Exact copies of all the lines below are needed, without the pictures.

**Dataset records:**
-=-=-
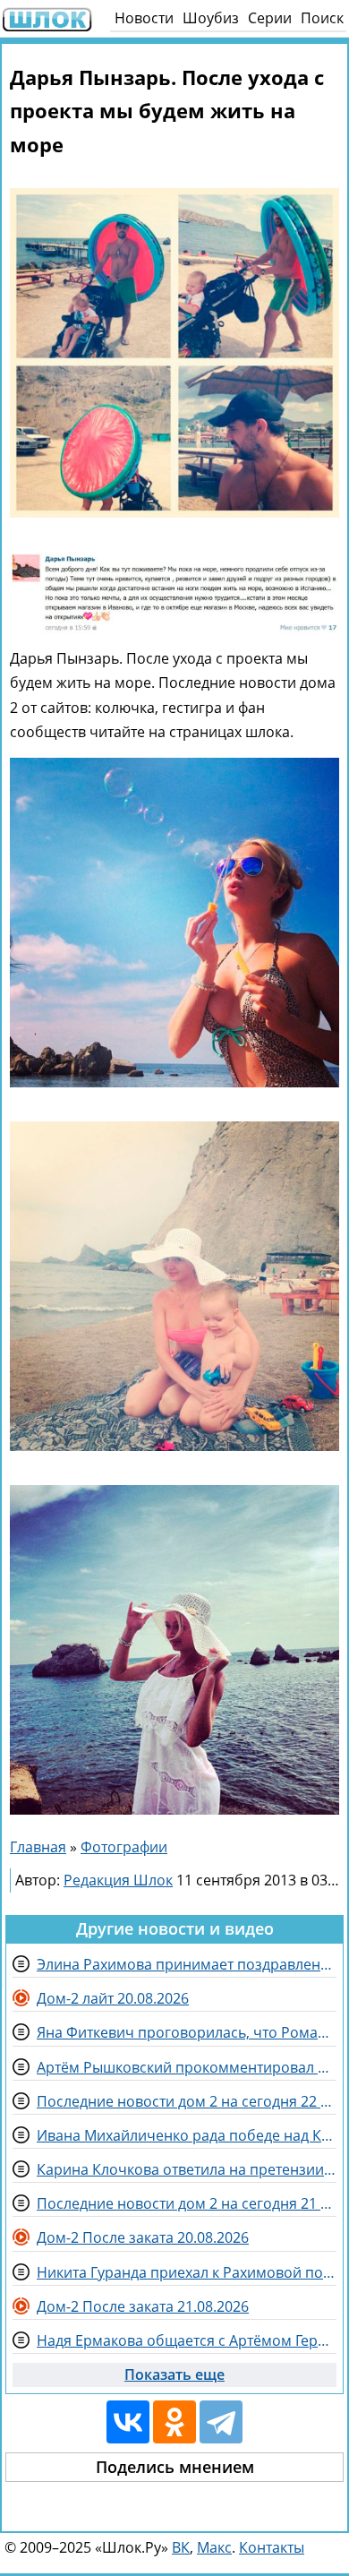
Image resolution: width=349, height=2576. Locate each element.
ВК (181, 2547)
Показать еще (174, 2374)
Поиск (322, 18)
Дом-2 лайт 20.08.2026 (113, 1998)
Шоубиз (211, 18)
-=-=-
**Problem solution:**
Image resolution: width=349, height=2576. Locate each element.
ВК (181, 2547)
Показать еще (174, 2374)
Поиск (322, 18)
Дом-2 лайт 20.08.2026 (113, 1998)
Шоубиз (211, 18)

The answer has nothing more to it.